---- Material supplied
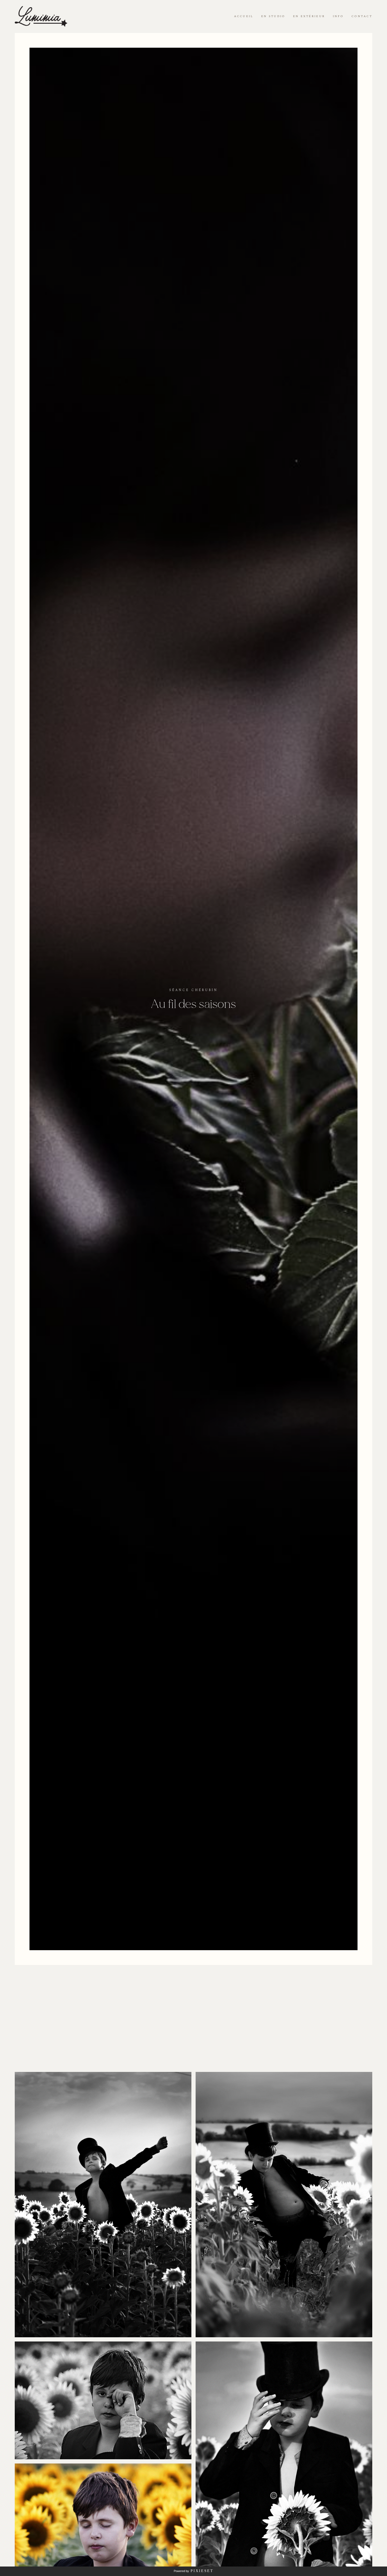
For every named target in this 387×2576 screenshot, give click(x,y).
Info (338, 16)
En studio (273, 16)
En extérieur (309, 16)
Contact (361, 16)
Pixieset (202, 2571)
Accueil (244, 16)
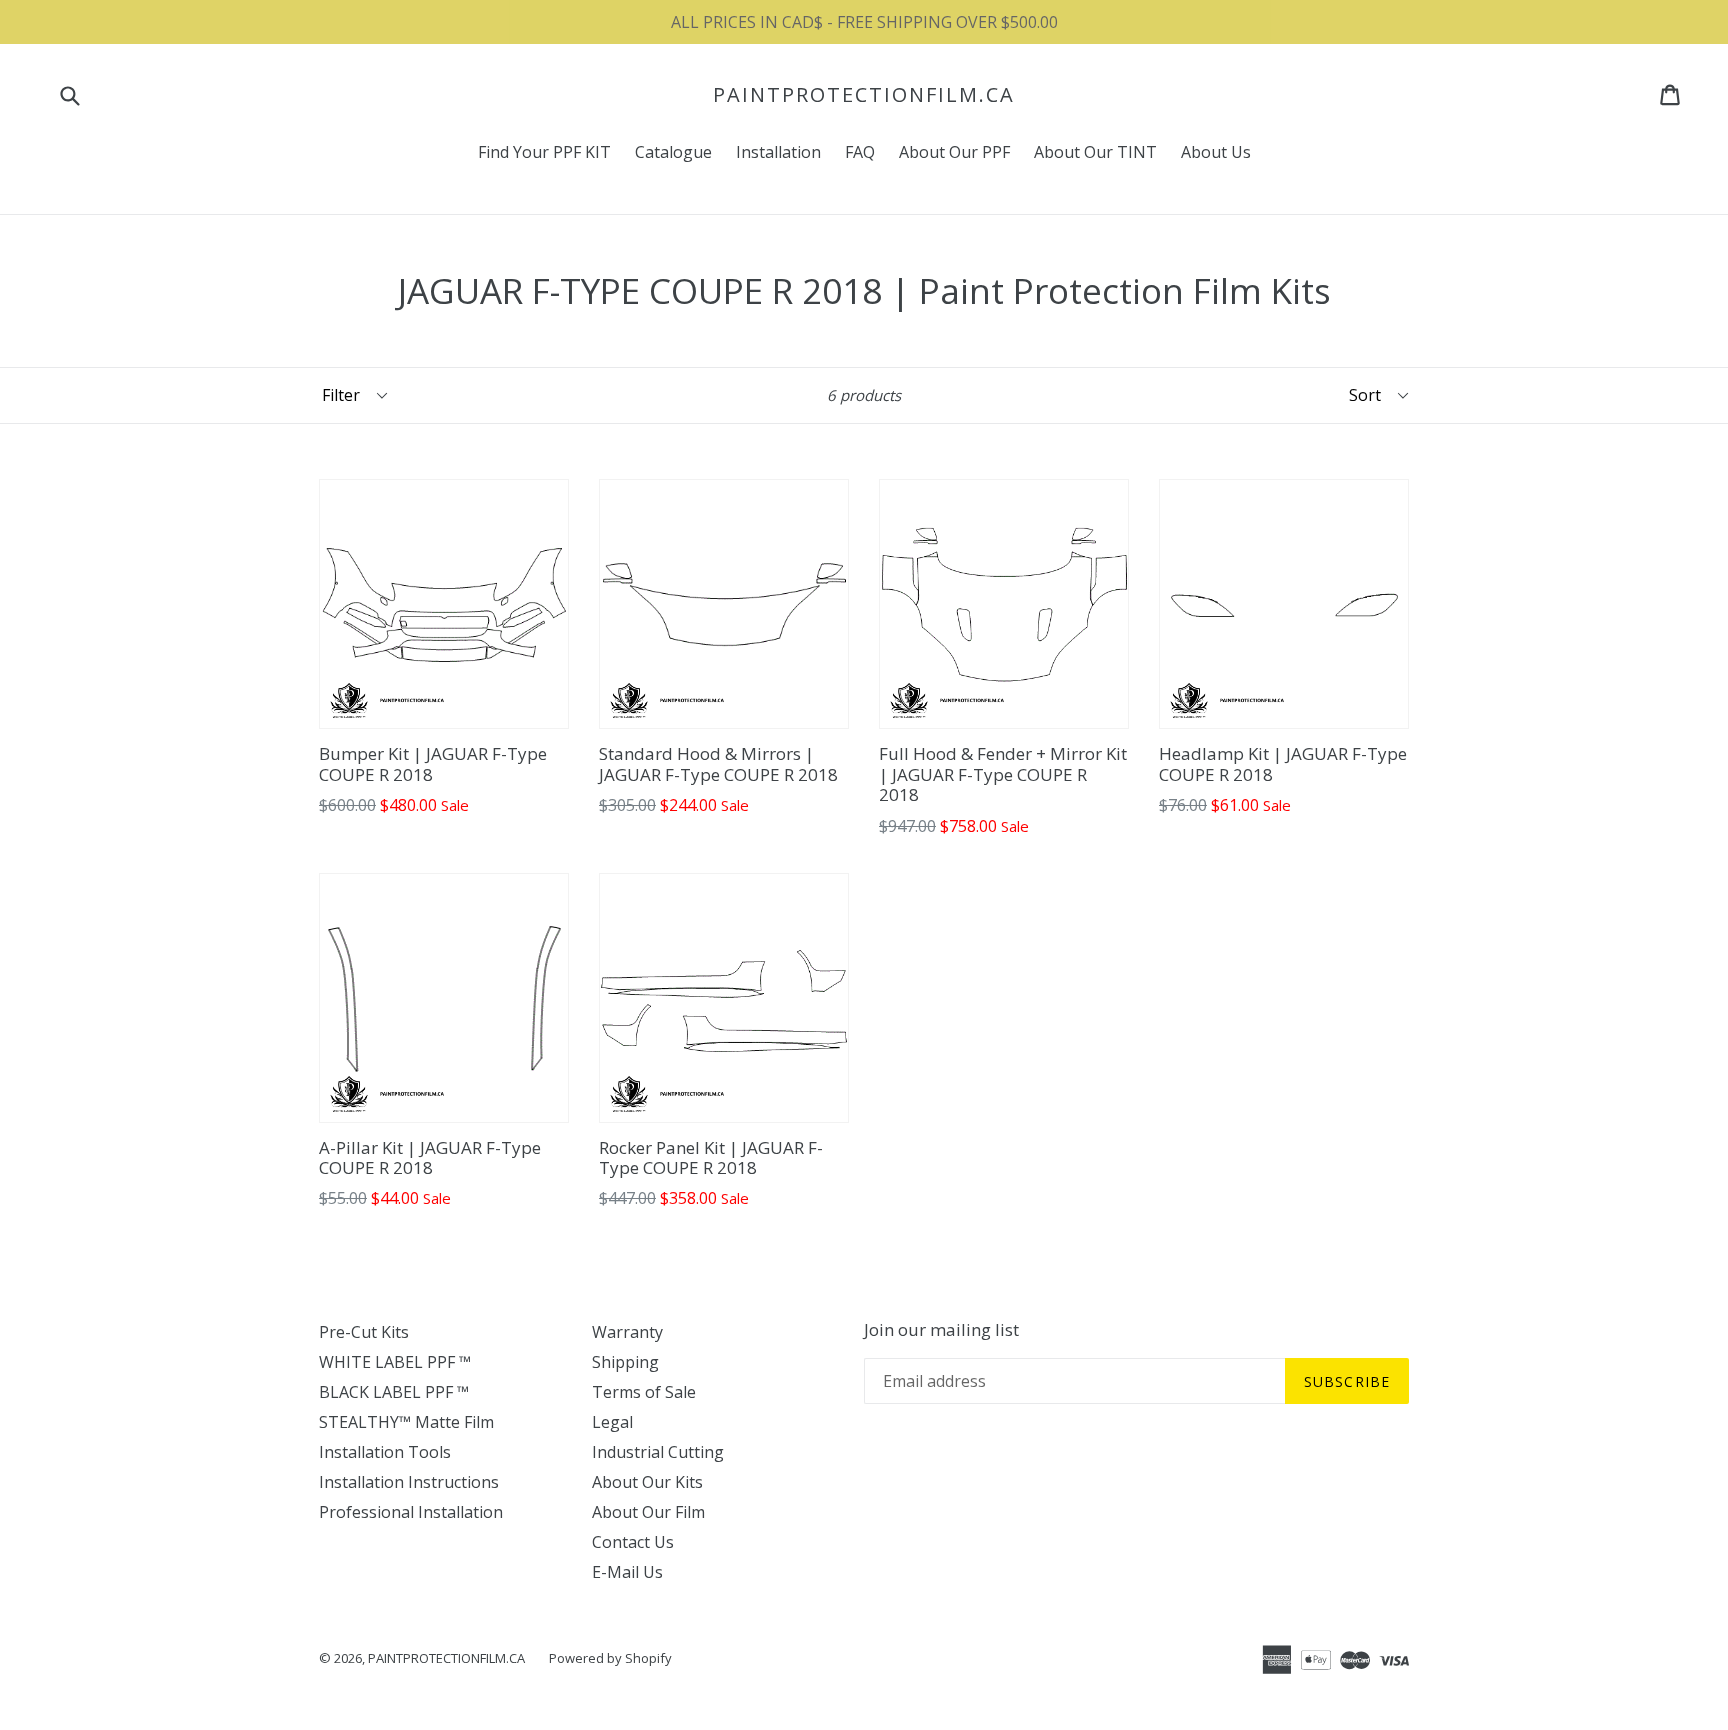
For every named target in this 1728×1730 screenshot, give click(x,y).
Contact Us (633, 1542)
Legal (612, 1422)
--------
* _Your goal_: Could you copy the data above exactly, leaving the pictures out?

* _Response_:
For every named target in this 387×2576 screenshot, give click(x,y).
Info (338, 16)
En studio (273, 16)
En extérieur (309, 16)
Contact (361, 16)
Pixieset (202, 2571)
Accueil (244, 16)
For every named target in this 1728×1730 screenshot, give click(x,y).
Contact Us (633, 1542)
Legal (612, 1422)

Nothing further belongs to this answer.